Traveling with friends can be fun but also challenging. For your next trip, here are some tips and tricks to maximize pleasure, while minimizing the drama.

Friends enjoying travel together.
Friends enjoying travel together.
Photo by Katie Drazdauskaite on Unsplash

Traveling is one of the biggest pleasure in life and who better to share those experiences with than your close friends? Having a companion or two adds an element of comfort, safety, and fun to any trip. It’s a hard decision though…who should you travel with?

My trip-planning criteria includes spontaneity, heart-racing activities, and a backpacker’s budget. Naturally, this type of vacation wouldn’t appeal to my friends who prefer water beds and long days lounging on the beach. Arguments are inevitable if each member of your group has starkly different wants and need. Avoid the drama by choosing your travel buddies wisely. This means considering any annoying habits they may have or any unresolved tensions or conflicts still simmering beneath the surface.

Miscommunication among travel partners can ruin your vacation plans. Here are three tips that will help you avoid these messy situations.

Don’t Over-Organize

Don't plan too much when you travel
Don’t plan too much when you travel
Photo by Simon Migaj on Unsplash

If you’re traveling with friends, avoid the mindset that every hostel, train ride, and daytime activity must be figured out in advance. This adds unnecessary pressure and is usually an unrealistic goal anyway. That’s when arguments happen!

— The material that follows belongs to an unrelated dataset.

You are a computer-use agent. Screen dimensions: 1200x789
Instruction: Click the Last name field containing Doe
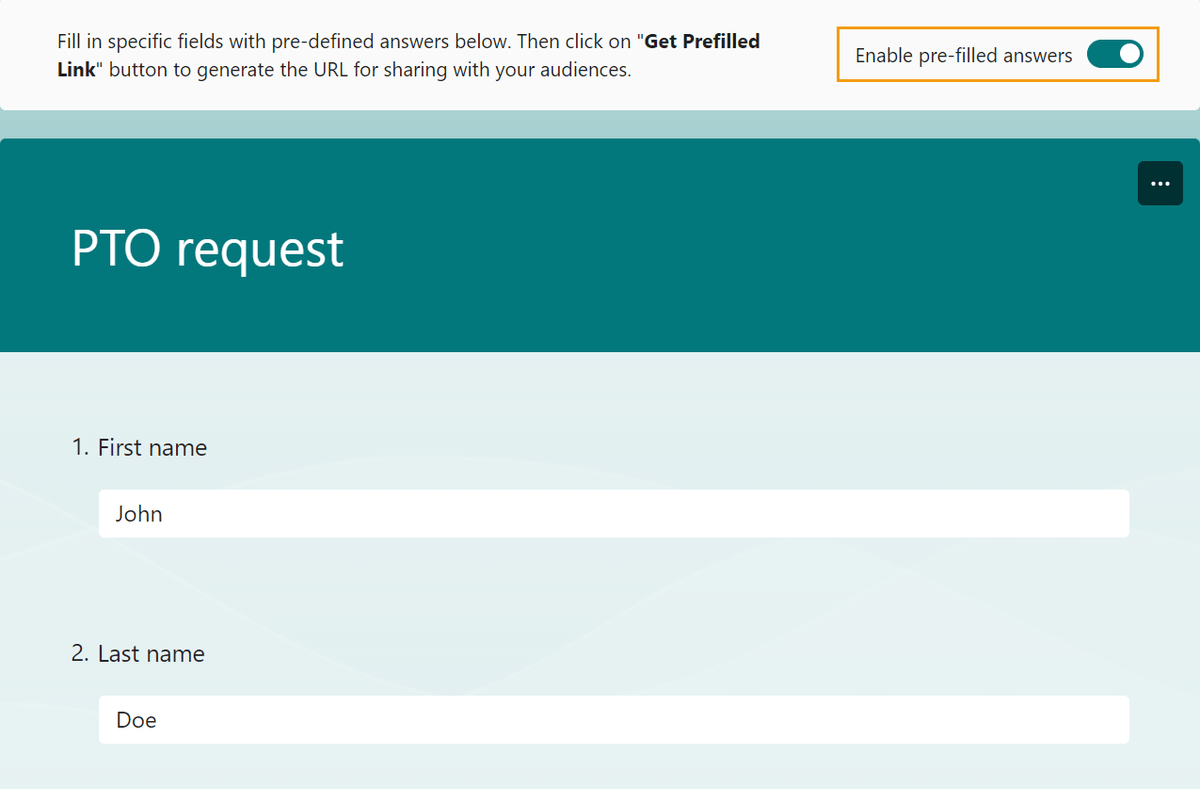(613, 719)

When I travel, I like to have a basic outline of where I’ll be and which sites and activities I’d most like to check out while there. Go with the flow and you’ll enjoy it so much more. Creating a strict timetable will only limit you if something doesn’t go according to plan. This will lead to confrontation.

When I traveled to Canada, I had the Lonely Planet book with me at all times to track where my friends and I had been. We also used it to circle hostels, restaurants, and activities we were most interested in, with each of us using a different color to indicate our preferences. It was a great way to understand the interests of my fellow travel buddies. Much of the time, a location would be circled in multiple colors, suggesting that we all wanted to go there. This is an excellent method to understand one another and avoid arguments.

Spend a Day Apart

Take some time away from friends.
Take some time away from friends.
Photo by Road Trip with Raj on Unsplash

This is a great way to travel and ensures you and your friends don’t get sick of one another. Often, arguments stem from indecision about how to spend the day. Perhaps one of you wants to relax by the pool, while another prefers a Jeep tour in the mountains.

We all like to indulge in different interests and that’s OK. Maybe one of you is just too tired and wants to stay in rather than checking out that lobster buffet. Life is too short to stress about such minor details. If you want the buffet, go and enjoy the buffet!

It’s nice to reconvene with friends later on and discuss what those few hours apart brought you. To be able to travel is a wonderful thing, so try not to waste a second of it and do what makes you happy.

Agree On a Budget

Discuss your travel budget.
Discuss your travel budget.
Photo by Kelly Sikkema on Unsplash

In an ideal world, you and your travel buddies would agree on a budget in advance. Choosing travel partners who share your spending philosophy is always preferable but this often isn’t possible. One of your companions might want a luxury hotel, while another is thinking more along the lines of a hammock on the beach. You must communicate your travel budget before embarking on a trip to avoid unwanted confrontation later on.

Sometimes, this comes down to travel desires. I’m a walker. I’ll walk anywhere. I enjoy exploring unknown places on foot but I’ve also traveled with friends who insist on taking taxis everywhere. I did an entire Barcelona getaway like this and it really wasn’t my style.

You will almost always need to compromise. With friends, a bit of give and take is a good thing. For example, if some of you have the budget for a skydiving adventure, you shouldn’t be held back by friends who can’t—or won’t—spend the money on such an excursion. Be sure you are completely transparent when planning your trip. Advanced communication and honesty will do wonders to keep everyone on the same page.


So there you have it: three tips to help you avoid confrontation when traveling with friends. It’s all about being realistic, communicating effectively, and respecting the thoughts and ideas of others. Traveling with friends can be an incredibly amazing experience. Enjoy your time away and make lifelong memories.